Baraj inşaatında beton gövde blokları hızla yükselirken kaza haberleri canınızı sıkacak. Havai hat, çelik kablolarla betonu, dozer ve değişik iş makineleri gövde bloklarına taşıyan bir araç. Zaman zaman kancaya takılan sepetle işçilerin transferi de yapılıyor. İşte o sepetin çelik halatları karışıp sepet dengesini kaybedince içindeki on iki işçi hep birlikte yaklaşık yüz metre aşağı uçacak. Bir keresinde de çalışan sondaj makinesine montunu kaptıran bir işçi şaftın etrafında döne döne parçalanacak. Tehlikeli işler bunlar evlat, madem bu mesleği seçtin bu haberlere alışacaksın.
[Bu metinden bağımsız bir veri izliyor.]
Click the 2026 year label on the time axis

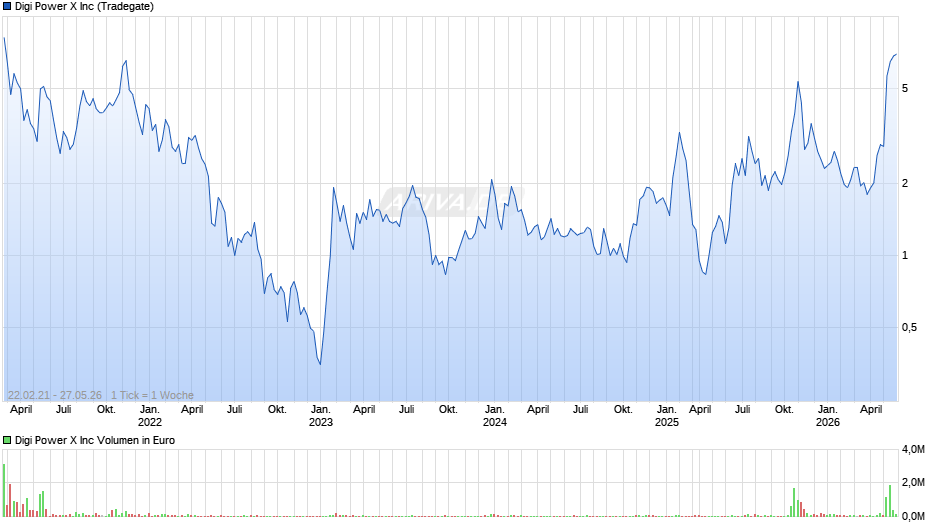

Günün birinde sen de barajın sağ sahil bankının demirlerini arkadaşlarınla birlikte kontrol ederken ayağın kafes şeklinde döşenmiş demirler arasına girip dengeni kaybedecek, düşerken sol elinle demirleri tutmaya çalışacaksın. Arkadaşlarını yanına çağırıp gözlerinin karardığını ve her an bayılabileceğini söyleyeceksin güçlükle. Parmaklarında bir uyuşma hissedip eline baktığında yüzük parmağının yerinden çıktığını ve elinden bağımsız, garip bir şekilde sarktığını göreceksin. Bu manzara karşısında daha fazla dayanamayacak, bayılacaksın. O sırada yanındaki Anamurlu makine mühendisi arkadaşın, tecrübesiyle parmağını çıt diye yerine oturtacak. Ayılmaya başladığında bütün geçmişin  birer film karesi şeklinde ışık hızında geçecek gözünün önünden. Son karede baraj gövdesinin üzerinde oluşan bir gök kuşağı ve elindeki sızı karşılayacak seni. Uzun bir iyileşme sürecin olacak.

Aileler bebek haberini coşkuyla karşılayacaklar. Tatlı bir isim arayışı başlayacak. O mu olsun bu mu olsun derken üzerine barajın yapıldığı nehrin adını vereceksiniz müstakbel oğlunuza, henüz doğmadan. Doğum günü yaklaşınca bir ay izin alıp uçakla İzmir'e gideceksiniz. Senin ufaklık da ilk uçuşunu anasının karnında gerçekleştirmiş olacak böylece. Onun gelmesini beklerken Orhan Pamuk'un "Cevdet Bey ve Oğulları" kitabına başlayıp bitireceksin. Rahatı iyi belli ki, kendi isteği ile gelmek gibi bir niyeti yok adamın, ekmek elden su gölden nasıl olsa. Nihayet, zamanı geçmeye başlayınca doğum için hastaneye ayağınızla gidecek, ufaklığı suni sancıyla rahatsız edip gece yarısına doğru müjdeli haberi alacaksınız. El kadar çocuğu herkes birilerine benzetmeye çalışacak. Kahverengi gözlere sahip anne ve babaya benzemeyen bir bebek. Bir gözleri var ki Fırat nehrinin mavisi. İsmi de çok yakışacak.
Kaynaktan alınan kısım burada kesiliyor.